No obstante se me planteaba
una cuestión de futuro ¿Qué pasaría cuando volviéramos a coincidir en el super?
Si para el chico venir a mi casa había supuesto, al parecer, una experiencia bastante
más grata que las del cine, podría ser que le hubiera quedado la intención de
repetir en cuanto pudiera. Y en tal caso, dada la frescura con que se había
autoinvitado, me arriesgaba a que buscara cualquier excusa para venir conmigo.
No es que me arrepintiera ni mucho menos del buen polvo que le eché, pero
resultaba demasiado imprevisible y, una vez satisfecha la curiosidad que me
había hecho sentir, llegaba a ser un amante excesivamente inexpresivo.
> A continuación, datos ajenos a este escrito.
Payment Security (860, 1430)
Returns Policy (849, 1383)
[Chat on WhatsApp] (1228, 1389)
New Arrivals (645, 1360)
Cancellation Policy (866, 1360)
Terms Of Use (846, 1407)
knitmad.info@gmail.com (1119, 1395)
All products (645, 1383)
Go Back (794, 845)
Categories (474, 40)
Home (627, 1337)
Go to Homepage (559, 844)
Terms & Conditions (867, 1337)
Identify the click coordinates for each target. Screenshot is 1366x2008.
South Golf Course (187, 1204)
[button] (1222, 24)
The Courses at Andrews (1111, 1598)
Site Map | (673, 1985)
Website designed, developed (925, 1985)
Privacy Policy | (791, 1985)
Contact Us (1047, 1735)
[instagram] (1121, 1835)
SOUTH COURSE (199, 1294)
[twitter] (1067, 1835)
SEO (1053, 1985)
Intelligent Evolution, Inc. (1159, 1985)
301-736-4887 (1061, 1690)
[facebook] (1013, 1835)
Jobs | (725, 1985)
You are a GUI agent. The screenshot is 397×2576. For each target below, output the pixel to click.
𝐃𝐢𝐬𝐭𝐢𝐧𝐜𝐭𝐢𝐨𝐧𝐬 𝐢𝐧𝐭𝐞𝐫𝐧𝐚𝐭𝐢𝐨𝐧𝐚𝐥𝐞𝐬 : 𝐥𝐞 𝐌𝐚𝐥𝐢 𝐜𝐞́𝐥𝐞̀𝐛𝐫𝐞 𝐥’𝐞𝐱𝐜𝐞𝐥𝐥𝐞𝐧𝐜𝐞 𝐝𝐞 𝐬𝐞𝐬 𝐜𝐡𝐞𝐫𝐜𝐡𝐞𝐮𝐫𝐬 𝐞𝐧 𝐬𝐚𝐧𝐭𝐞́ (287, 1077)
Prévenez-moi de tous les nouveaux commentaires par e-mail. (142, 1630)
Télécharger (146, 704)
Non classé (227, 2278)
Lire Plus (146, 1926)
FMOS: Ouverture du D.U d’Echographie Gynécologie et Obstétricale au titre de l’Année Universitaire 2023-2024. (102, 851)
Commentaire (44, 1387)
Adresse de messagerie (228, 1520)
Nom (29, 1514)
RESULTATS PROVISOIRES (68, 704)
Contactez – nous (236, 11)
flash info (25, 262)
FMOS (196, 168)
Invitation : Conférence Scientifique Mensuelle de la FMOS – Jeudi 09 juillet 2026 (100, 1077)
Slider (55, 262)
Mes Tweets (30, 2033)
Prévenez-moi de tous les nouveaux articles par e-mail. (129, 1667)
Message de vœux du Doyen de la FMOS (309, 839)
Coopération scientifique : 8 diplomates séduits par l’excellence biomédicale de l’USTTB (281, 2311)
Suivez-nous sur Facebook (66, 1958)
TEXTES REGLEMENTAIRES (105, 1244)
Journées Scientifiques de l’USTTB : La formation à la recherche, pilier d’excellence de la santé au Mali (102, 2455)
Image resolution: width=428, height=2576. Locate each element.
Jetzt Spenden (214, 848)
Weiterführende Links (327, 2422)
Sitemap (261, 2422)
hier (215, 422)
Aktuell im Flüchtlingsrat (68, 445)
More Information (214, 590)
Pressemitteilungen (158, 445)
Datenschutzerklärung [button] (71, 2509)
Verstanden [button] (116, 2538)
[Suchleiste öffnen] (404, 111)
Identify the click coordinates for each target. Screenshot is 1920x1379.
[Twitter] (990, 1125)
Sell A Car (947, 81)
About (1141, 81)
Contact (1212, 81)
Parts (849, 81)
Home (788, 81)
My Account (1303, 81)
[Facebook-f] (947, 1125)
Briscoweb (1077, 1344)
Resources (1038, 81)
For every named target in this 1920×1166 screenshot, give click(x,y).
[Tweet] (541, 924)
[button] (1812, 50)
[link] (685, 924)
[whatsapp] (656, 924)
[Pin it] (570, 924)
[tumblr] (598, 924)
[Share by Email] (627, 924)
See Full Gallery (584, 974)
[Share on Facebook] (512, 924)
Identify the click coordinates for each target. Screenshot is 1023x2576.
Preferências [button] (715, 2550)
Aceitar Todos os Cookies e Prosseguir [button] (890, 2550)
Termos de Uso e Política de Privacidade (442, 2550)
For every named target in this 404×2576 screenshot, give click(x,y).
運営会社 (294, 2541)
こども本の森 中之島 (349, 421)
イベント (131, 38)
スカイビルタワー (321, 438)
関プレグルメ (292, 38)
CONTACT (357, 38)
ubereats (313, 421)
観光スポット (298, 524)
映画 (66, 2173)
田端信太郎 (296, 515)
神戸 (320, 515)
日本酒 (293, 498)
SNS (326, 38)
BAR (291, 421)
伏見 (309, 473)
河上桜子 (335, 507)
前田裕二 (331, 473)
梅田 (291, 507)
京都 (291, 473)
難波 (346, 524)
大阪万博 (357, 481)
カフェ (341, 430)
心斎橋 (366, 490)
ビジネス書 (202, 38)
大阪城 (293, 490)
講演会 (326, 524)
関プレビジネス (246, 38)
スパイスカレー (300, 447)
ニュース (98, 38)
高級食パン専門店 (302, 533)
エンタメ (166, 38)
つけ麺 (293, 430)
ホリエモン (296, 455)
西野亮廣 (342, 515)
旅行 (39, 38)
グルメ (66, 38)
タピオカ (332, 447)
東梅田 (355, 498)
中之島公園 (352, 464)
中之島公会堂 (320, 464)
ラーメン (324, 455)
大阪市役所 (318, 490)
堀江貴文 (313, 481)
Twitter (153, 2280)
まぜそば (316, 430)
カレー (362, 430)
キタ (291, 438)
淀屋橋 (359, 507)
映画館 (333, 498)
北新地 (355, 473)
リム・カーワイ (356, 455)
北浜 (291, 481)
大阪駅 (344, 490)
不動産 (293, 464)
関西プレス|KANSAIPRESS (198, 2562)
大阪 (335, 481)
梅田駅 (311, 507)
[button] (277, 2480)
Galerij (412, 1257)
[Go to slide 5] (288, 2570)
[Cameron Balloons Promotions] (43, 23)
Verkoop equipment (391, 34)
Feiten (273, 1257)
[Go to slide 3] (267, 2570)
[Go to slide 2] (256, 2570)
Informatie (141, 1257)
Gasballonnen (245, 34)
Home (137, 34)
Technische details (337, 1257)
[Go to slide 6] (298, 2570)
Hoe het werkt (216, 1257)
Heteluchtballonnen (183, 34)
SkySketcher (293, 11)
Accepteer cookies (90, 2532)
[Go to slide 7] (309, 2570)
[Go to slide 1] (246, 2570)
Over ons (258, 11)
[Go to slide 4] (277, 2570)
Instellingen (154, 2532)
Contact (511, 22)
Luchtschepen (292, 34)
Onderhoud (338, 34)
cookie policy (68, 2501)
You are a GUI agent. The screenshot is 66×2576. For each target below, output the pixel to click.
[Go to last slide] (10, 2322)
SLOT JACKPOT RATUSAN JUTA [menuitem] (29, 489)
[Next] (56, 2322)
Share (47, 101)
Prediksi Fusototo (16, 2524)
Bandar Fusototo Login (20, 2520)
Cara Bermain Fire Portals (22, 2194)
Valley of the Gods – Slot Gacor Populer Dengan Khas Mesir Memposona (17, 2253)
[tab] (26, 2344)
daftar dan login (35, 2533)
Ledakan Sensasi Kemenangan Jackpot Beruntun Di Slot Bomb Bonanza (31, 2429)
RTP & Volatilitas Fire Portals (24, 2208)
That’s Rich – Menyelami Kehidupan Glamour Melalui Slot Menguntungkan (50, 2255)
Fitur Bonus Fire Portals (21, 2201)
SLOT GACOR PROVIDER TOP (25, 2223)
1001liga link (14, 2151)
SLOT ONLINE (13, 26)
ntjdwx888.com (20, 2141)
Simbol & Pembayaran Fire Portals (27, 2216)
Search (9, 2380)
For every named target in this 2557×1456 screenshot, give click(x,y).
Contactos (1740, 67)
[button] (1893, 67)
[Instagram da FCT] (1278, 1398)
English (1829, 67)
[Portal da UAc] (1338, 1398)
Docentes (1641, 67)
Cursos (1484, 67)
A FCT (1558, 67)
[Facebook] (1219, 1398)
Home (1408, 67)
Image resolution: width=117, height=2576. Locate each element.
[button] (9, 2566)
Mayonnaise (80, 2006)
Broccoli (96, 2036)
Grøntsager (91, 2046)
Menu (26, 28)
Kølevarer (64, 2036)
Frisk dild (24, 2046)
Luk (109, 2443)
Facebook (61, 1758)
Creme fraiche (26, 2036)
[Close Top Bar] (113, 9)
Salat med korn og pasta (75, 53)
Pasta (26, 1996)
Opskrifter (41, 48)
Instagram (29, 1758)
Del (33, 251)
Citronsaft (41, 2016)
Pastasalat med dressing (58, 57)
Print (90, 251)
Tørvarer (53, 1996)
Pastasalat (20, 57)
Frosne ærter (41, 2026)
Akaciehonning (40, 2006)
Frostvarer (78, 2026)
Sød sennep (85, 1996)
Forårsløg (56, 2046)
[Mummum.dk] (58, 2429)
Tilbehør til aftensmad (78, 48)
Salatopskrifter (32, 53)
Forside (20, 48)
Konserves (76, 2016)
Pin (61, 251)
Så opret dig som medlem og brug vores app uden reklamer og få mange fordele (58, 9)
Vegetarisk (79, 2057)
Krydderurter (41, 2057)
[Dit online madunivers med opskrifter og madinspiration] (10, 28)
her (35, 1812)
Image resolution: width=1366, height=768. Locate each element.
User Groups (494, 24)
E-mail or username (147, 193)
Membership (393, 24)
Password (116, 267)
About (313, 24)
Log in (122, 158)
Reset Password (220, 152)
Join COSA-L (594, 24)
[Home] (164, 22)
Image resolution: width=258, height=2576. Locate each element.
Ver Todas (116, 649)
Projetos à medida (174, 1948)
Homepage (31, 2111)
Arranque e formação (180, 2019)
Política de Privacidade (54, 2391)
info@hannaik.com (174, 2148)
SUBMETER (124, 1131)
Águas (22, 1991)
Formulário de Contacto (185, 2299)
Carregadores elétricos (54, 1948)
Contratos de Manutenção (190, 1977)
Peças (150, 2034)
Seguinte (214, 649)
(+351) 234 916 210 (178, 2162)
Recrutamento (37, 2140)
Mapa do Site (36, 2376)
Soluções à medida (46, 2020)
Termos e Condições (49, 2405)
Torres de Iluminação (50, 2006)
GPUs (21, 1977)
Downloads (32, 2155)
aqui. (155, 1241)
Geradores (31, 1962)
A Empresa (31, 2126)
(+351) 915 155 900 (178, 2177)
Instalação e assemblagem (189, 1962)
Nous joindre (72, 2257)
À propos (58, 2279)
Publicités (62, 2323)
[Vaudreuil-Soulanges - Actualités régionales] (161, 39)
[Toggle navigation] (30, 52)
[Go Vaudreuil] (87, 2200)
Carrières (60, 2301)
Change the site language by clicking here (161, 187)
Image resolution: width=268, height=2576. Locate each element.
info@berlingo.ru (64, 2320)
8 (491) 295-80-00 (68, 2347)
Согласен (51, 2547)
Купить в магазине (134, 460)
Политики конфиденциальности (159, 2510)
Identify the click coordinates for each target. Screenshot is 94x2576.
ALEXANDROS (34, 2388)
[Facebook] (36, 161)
Aparte
de que no me parecía prudente implicarme
más de la cuenta en sus circunstancias personales y familiares un tanto
extrañas.
Pocos días más tarde volví a
encontrar al chico en el supermercado. Mi hice el escurridizo retardándome en
mis compras. No dio la menor muestra de que me llegara a ver y esperé a que
cruzara la calle para entrar en su casa. Me tranquilizó pensar que tal vez él
se lo tomaba con calma también. En esta confianza me desentendí un poco del
tema, aunque no descartaba que más adelante pudiéramos volver a tener un
revolcón más controlado por mí.
Sin embargo, una tarde en
que, sin pensar siquiera en ello, pasaba por la acera en que estaba el portal
donde vivía el chico, me surgió éste de pronto acompañado de sus padres. No
tenía escapatoria, pero supuse que se haría el longuis. Por el contrario se
dirigió hacia mí y, con algo parecido a una sonrisa, explicó a sus padres:
“Éste es el señor tan amable del que os hablé el otro día”. Quedé de piedra
mientras el matrimonio me escrutaba. De una sibilina manera encaminada a que yo
supiera la versión que les había dado, el hijo les recordó: “Ya os conté que,
al salir del super, el señor llevaba un carrito muy cargado y, al ir a cruzar
los dos la calle, se le salió una rueda. Como me ofrecí a ayudarlo para llegar
a su casa que está aquí cerca y subir hasta su piso, me dio las gracias y
estuvimos mucho rato charlando… Es muy simpático”. Adopté una expresión
beatífica mientras los padres, más distendidos, me daban su aprobación.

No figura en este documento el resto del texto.